Given task: Reproduce word for word the lines starting with the line containing "Screen dimensions: 569x274" and going on through the line containing "click(x=316, y=12)", and leave the pictures out of your answer.

Data entries:
* Begin *
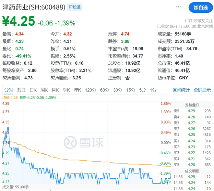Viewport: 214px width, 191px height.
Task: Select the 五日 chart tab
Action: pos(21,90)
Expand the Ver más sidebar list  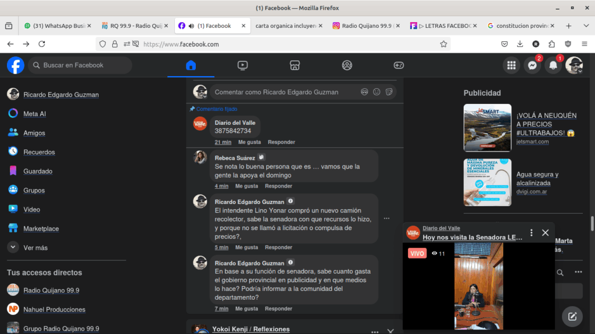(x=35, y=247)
* End *
* Begin *
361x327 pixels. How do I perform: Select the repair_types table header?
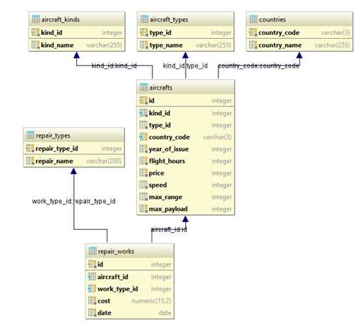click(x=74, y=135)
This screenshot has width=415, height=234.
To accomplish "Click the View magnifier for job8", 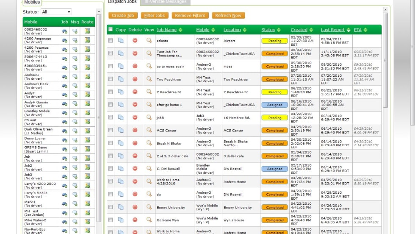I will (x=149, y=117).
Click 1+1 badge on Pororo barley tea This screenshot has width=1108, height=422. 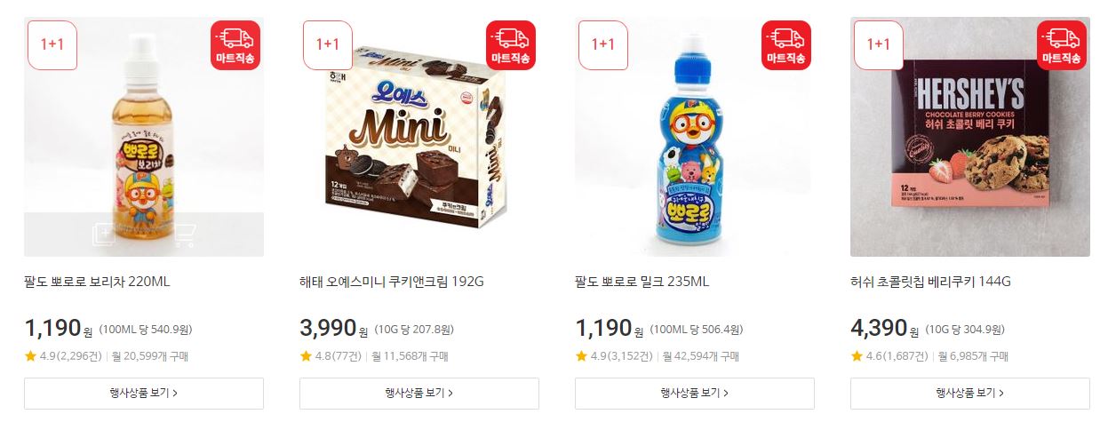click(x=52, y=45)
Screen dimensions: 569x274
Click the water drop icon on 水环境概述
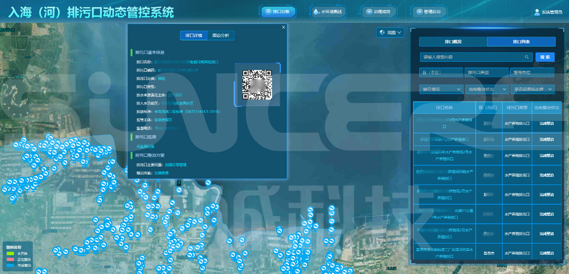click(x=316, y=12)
* End *
Answer to this exercise:
Screen dimensions: 569x274
Click the water drop icon on 水环境概述
click(x=316, y=12)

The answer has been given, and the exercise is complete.